RecoverableStreamEx library for transparent error recovery in streams

sumerman · October 19, 2019, 8:56pm

Hi, alchemists! I started to work on this library about a year ago, it was put in production around December 2018. I figured it is time to publish it as a package.

Streams are neat when you are dealing with potentially infinite data sources. For instance, you query a database table and process returned rows as they arrive. Unfortunately, should a network hiccup happen, the entire stream would fail. Naively retrying the query could be expensive.
RecoverableStream moves stream evaluation into a separate process, to isolate errors.

A motivational example:

gen_stream = fn last_val, %{conn: conn} ->
  [from, _, _] = last_val || [0, 0, 0] 
  Postgrex.stream(conn,  "SELECT a, b, c FROM recoverable_stream_test WHERE a > $1 ORDER BY a", [from])
  |> Stream.flat_map(fn(%Postgrex.Result{rows: rows}) -> rows end) 
end

# `Postgrex.stream/3` returns a stream that must be evaluated within a transaction
wrapper_fun = fn f -> 
  Postgrex.transaction(db_pid, fn(conn) -> f.(%{conn: conn}) end)
end

RecoverableStream.run(gen_stream, wrapper_fun: wrapper_fun)
|> Stream.each(fn data -> Plug.Conn.chunk(conn, encode(data)) end)
|> Stream.run

What do you think? Did I reinvent the wheel? Is it useful outside of my project?

Hex package
GitHub

preciz · October 19, 2019, 9:22pm

Naively retrying the query could be expensive

You mean retrying the whole db stream from the beginning?
I believe for that you can just store the last processed ID (for ex. in an Agent) and continue from there on retry.

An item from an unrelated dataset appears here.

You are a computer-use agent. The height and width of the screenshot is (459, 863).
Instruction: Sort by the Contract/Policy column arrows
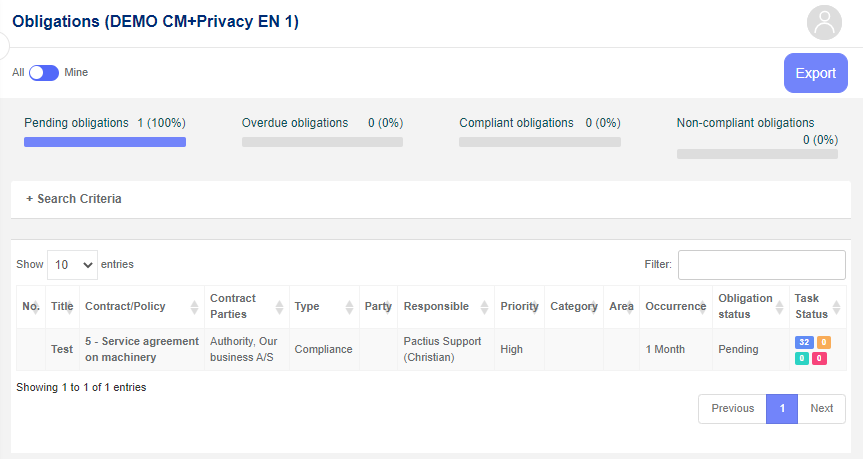[194, 307]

I have dealt with infinite streams with high error rates in production before, could you elaborate more
on the benefits?
How is custom error handling? Maybe on particular errors I don’t want to retry.

sumerman · October 19, 2019, 11:17pm

Yes, exactly. It’s an attempt to build an abstraction that does it more or less transparently from an API consumer standpoint.

RecoverableStream.run allows you to set up a stream and error recovery logic in one place. From an API consumer standpoint, it behaves like a perfectly usual stream. Imagine you have code like the following:

data = DataSource.data_stream(param1, param2)
consume_stream(conn, data)

consume_stream doesn’t need to know anything about error recovery in DataSource.data_stream. It could send data over HTTP, stream it to a file, incrementally compute something…

I could try to explain the benefits in comparison with another approach if you could give me an example.

An excellent question! Presently, you could achieve it by catching errors you don’t want to recover from in wrapper_fun. I should at very least document it, or maybe come up with a better implementation.